Is it possible to prove this matrix family only contains totally unimodular matrices?

The matrix has dimensions $\frac{3n(n-1)}2$ rows and $n+\frac{n(n-1)}2$ columns.

To every pair $(i,i')$ with $1\leq i<i'\leq n$ we have an unique integer $f(i,j)$ from $\big\{n+1,\dots,n+\frac{n(n-1)}2\big\}$ associated with it.

Each $3r+1$ row has three non-zero entries with $M_{(3r+1),i}=M_{(3r+1),i'}=1$ at some $1\leq i<i'\leq n$ (two of first $n$ columns are $1$) and $M_{(3r+1),f(i,i')}=1$.

Each $3r+2$ and $3r+3$ row has two non-zero entries $M_{(3r+2),i}=M_{(3r+2),f(i,i')}=M_{(3r+3),i'}=M_{(3r+3),f(i,i')}=1$.

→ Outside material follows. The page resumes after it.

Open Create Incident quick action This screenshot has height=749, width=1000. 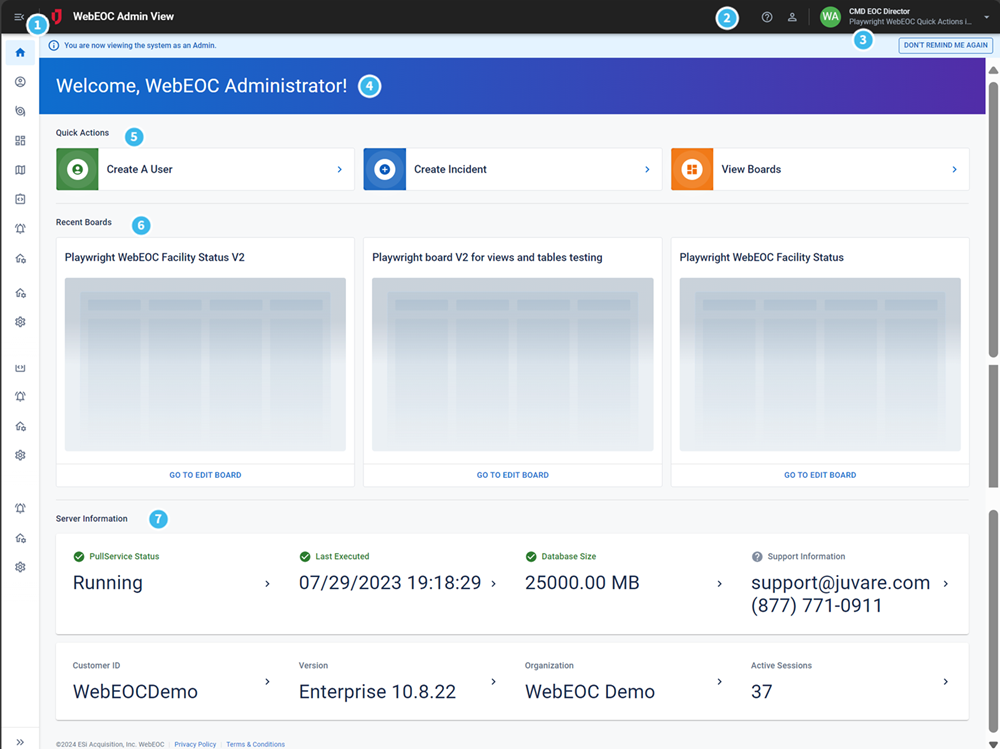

$$M=\begin{bmatrix}1&1&0&1&0&0\\1&0&0&1&0&0\\0&1&0&1&0&0\\1&0&1&0&1&0\\1&0&0&0&1&0\\0&0&1&0&1&0\\0&1&1&0&0&1\\0&1&0&0&0&1\\0&0&1&0&0&1\end{bmatrix}$$ holds at $n=3$ and it is totally unimodular here.

Is this type of matrix always totally unimodular?

One can prove by induction if we know that if $A,B$ are totally unimodular then $\begin{bmatrix}A\\B\end{bmatrix}$ is totally unimodular under mild non-intersection conditions.